No Brasil, os elétricos representam atualmente cerca de 1% das vendas de um mercado de quase 2 milhões de unidades. Mas a consultoria MegaDealer, especializada no segmento automotivo, vem notando o aumento do interesse dos brasileiros pelos elétricos. Em 2017, foram vendidas 3.296 unidades. No ano passado, mesmo com a pandemia tendo derrubado as vendas de veículos em geral, os brasileiros compraram 19.745 carros elétricos, uma alta de 499% em relação a três anos antes. O modelo mais vendido, com 9.610 unidades, foi o híbrido Toyota Corolla, já produzido no país e que custa cerca de R$ 130 mil. Entre os modelos totalmente elétricos, a Audi comemorou o primeiro lugar com a venda de 183 unidades do E-Tron, que custa a partir de R$ 500 mil. “Se não houvesse a pandemia, o volume de vendas dos elétricos teria sido maior. É um movimento que vem crescendo a cada ano e é irreversível. Apenas entre 2018 e 2019, o salto nas vendas de elétricos foi de quase 200%”, disse Fabio Braga, gerente nacional da MegaDealer.

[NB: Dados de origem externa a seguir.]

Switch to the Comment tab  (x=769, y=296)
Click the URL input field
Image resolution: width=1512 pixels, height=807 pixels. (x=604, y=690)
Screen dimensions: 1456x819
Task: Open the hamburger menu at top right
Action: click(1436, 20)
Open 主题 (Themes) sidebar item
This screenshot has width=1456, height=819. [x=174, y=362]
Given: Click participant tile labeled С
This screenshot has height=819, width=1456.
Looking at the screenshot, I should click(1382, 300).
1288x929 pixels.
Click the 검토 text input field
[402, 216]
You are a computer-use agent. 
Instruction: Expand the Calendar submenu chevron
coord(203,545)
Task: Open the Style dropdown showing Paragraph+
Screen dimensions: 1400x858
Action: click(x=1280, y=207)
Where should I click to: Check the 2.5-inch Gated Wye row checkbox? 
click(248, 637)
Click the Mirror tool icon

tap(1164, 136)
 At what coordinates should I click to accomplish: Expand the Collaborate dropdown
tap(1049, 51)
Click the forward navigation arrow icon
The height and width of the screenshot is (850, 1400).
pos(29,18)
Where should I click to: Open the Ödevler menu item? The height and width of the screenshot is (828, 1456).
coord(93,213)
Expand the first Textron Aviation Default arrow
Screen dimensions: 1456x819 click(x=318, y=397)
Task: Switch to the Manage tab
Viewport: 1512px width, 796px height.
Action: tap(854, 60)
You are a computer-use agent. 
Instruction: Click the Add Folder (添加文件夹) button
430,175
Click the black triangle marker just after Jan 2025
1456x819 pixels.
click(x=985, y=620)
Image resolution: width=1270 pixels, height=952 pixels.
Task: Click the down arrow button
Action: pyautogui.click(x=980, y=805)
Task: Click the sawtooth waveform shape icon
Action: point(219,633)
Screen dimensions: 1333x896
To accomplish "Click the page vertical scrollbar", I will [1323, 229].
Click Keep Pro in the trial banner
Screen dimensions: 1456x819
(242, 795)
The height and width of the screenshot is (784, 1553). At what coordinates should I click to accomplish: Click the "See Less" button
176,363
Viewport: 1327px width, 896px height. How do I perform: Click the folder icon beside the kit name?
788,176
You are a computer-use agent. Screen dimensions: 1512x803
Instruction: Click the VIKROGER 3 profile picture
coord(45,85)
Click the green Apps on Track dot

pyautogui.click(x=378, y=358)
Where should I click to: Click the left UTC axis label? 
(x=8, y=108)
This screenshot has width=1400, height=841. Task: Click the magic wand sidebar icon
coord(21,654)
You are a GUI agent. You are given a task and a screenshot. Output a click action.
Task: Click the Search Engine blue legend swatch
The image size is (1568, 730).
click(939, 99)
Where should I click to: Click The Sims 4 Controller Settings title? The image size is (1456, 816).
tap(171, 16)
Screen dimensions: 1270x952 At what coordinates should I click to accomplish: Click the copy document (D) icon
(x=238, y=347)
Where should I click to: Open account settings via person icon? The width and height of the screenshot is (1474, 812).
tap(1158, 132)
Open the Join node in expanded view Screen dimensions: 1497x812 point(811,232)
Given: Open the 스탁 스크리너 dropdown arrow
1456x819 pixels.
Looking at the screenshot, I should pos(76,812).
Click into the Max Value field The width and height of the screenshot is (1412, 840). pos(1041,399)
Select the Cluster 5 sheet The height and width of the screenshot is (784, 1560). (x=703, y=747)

A lei do mercado diz que os preços tendem a cair quando as empresas ganham escala nas vendas. Ainda não é o caso dos carros elétricos. A Tesla, montadora americana que nasceu em 2003 com o objetivo de produzir esse tipo de veículo, conseguiu fabricar apenas 500 mil unidades no ano passado, com preços que variam de US$ 37 mil (R$ 199 mil) a US$ 55 mil (R$ 297 mil). Trata-se de um valor elevado para o padrão americano e mais ainda para o brasileiro, que terá de esperar as montadoras ganharem volume de produção para terem preços mais acessíveis.